Somehow I’ve become one of those people I used to run from-those whose life seems to be a train wreck…..Why is my life like this? I’ve got complicated health problems. Given the current health care system in the U.S., this does not make my life easy. My living situation is problematic-I rent from a private landlord and live on his personal property, in a small apartment built into his his garage. Before this election we had coexisted peacefully, despite vast political and religious and cultural differences. He is a conservative Evangelical Xian though probably not as conservative as his wife and relatives. I know that he himself dislikes Trump and the mess in Washington. But we have clashed b/c he does not understand my concern over environmental conditions ( I discovered mold in my AC) nor share them. And I fear that if I push TOO much, I’ll be asked to move. My apartment is affordable (for now, though he’s recently raised my rent) and is in a very convenient location (Historic District) in town.  And then there’s the recent breakdown of several pieces of my electronica…my Iphone died (dead, defunct, deceased); my vacuum cleaner also died, and as I mentioned earlier my AC has mold in it though that’s my landlord’s to replace, not mine, and he’s NOT replacing it-I scrubbed it out for several hours after I discovered this and now spray it with hydrogen peroxide every week, but I fear that’s the bolting the barn door after the horses have escaped, sigh.

I console myself somewhat with the fact that I’m not the only one experiencing a breakdown of daily structure-many I know are experiencing similar struggles. A friend who lives in a different state and who has a good job with decent insurance recounted a problem getting a prescription filled lately. It took multiple phone calls to the pharmacy AND to her physician. This was not an out of the ordinary med but something she took on a routine basis and was generic.  And the tales I hear on transit from bus denizens who doesn’t have really ANY resources are truly harrowing, not to mention some of the stories I get told from the folks I “meet” whilst phonebanking….they break my heart, they do. So a lot of us are hurting out here.

I find myself chasing my tail and playing catch-up from one month to the next. I keep telling myself that myself that things will get better but I think I’m going to stop that. Einstein defined insanity as doing the same thing over and over expecting different results. I guess that life now is just going to be fucked up for an indefinite time. I’ve tried to seek help from different sources, to no avail. So I’ll just do the best I can, and if my best isn’t good enough?  Well….

I grew up in Mississippi. When things get tough, you turn to the blues. I’m posting this video of Son House doing Walking Blues, b/c one, he was a phenomenal musician and two, I got to hear him and meet him before he died.

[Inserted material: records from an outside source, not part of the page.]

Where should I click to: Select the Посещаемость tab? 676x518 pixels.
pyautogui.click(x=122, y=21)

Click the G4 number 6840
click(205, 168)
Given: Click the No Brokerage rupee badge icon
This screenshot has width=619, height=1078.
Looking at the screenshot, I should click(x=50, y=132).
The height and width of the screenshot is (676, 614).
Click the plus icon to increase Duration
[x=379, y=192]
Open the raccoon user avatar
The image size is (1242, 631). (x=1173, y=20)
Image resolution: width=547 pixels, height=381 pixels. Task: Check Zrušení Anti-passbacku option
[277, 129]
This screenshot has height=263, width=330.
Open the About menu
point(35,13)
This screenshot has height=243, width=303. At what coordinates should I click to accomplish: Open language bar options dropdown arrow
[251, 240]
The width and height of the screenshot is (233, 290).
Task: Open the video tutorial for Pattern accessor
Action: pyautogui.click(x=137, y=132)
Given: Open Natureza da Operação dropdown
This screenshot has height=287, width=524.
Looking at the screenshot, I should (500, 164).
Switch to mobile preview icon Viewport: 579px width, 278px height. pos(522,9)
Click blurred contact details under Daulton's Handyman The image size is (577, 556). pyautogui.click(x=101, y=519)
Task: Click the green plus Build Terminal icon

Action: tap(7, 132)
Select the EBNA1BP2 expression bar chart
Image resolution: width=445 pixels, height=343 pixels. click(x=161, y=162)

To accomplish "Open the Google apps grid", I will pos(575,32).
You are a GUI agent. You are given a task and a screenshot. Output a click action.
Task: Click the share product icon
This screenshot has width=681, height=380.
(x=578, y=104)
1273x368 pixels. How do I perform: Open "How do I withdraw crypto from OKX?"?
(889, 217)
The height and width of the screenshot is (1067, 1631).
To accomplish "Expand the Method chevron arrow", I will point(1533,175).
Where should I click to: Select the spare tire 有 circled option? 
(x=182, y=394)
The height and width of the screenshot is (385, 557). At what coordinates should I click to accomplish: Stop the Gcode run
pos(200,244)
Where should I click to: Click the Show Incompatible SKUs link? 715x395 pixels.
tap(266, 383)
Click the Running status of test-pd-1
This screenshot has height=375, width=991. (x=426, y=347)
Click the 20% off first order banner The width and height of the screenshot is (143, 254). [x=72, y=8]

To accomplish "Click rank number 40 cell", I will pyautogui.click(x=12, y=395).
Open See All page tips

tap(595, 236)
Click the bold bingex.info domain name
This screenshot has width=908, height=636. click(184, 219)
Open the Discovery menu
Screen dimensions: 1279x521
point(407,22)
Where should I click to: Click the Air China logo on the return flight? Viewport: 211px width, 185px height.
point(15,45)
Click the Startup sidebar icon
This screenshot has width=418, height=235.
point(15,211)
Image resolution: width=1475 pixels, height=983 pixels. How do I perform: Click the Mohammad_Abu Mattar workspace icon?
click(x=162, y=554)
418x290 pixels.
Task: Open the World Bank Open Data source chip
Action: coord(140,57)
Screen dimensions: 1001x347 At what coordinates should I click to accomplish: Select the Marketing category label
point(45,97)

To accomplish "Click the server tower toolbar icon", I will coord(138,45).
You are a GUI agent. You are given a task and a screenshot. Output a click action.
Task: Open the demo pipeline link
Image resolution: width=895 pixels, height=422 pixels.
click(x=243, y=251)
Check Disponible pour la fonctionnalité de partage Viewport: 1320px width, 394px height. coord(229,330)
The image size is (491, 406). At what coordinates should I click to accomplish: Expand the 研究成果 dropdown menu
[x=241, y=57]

https://youtu.be/Wl5BiHw74xU

Comments

3 responses to “Hard Times”

  1. lunas3a Avatar

    I haven’t heard that song for some time; it’s just what I needed this morning. Thank you! Also, Einsten’s quote, hell yeah, that is me, too.

    So many of us are going though shit. Hmm, well everyone I know is. But when there is shadow there is also light. May we all get through our hard times.

  2. andifnotnowblog Avatar

    Thanks, Raven! YOU are one of my “points of light”! I don’t think much anymore about THROUGH hard times. I think that hard times are now pretty much how things are. Times change, of course, and perhaps one day they’ll change for the better before I pass on. But I somehow doubt it. But friends like you do make things easier to bear!